The goal of this study was to demonstrate feasibility and evaluate technical aspects of early endovascular access through extracranial-intracranial (EC-IC) bypass grafts.

Methods

Patients undergoing endovascular interventions through the graft in the acute postoperative period following EC-IC bypass are presented. Results, complications, and technical nuances are reviewed.

Results

Fourteen endovascular procedures were performed in 5 patients after EC-IC bypass for ruptured aneurysms in 4 patients and posterior circulation ischemia in 1 patient. In 2 patients, a saphenous vein graft (SVG) was used to bypass the common carotid artery (CCA) to the middle cerebral artery (MCA). One patient underwent a superficial temporal artery (STA)–MCA bypass, and in 2 other patients the STA stump was connected to the intracranial circulation via an interposition SVG. The interval from surgery to endovascular intervention spanned 2–18 days; the indication was intracranial vasospasm in all patients. One case involved angioplasty of the proximal anastomosis on postoperative Day 14. All other interventions entailed proximal access through the bypass conduit for intraarterial infusion of vasodilators. Significant vasospasm of the STA itself was encountered in 2 patients during endovascular manipulation, and it was treated with intraarterial nitroglycerin.
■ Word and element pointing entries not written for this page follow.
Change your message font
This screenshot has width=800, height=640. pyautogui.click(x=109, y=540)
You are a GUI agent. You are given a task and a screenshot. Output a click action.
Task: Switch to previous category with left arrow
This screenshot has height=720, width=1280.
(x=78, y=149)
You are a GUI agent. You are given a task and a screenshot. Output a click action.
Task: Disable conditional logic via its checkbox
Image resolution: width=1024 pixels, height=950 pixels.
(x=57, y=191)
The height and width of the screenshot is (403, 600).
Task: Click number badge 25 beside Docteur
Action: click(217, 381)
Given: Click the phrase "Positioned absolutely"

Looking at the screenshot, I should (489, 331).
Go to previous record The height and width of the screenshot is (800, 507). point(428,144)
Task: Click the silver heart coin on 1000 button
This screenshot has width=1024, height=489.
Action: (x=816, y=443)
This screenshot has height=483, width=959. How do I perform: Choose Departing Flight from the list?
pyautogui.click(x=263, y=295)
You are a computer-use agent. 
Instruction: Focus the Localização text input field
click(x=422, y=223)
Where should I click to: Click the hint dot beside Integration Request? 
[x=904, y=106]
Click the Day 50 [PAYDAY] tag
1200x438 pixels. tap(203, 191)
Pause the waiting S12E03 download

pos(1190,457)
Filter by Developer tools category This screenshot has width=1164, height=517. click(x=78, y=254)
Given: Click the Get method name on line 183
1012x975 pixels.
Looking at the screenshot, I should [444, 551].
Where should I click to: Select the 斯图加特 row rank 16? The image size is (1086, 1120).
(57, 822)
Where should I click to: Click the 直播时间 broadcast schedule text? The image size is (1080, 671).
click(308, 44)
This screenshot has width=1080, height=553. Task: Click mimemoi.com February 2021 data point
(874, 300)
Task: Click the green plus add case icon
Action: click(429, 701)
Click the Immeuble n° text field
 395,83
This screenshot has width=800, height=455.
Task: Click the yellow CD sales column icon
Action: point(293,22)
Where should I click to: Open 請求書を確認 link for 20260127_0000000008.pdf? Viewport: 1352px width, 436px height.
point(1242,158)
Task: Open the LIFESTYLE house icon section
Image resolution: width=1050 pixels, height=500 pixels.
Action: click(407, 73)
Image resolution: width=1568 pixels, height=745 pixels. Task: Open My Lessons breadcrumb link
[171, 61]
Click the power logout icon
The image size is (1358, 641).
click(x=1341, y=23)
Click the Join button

There were no cases of anastomotic disruption.

Conclusions

Endovascular catheterization and intervention involving a recent EC-IC bypass is feasible. The main limitation in this series was catheter-induced vasospasm involving the STA. A vein graft may be the more appropriate option in patients with subarachnoid hemorrhage who may require subsequent endovascular intervention for vasospasm.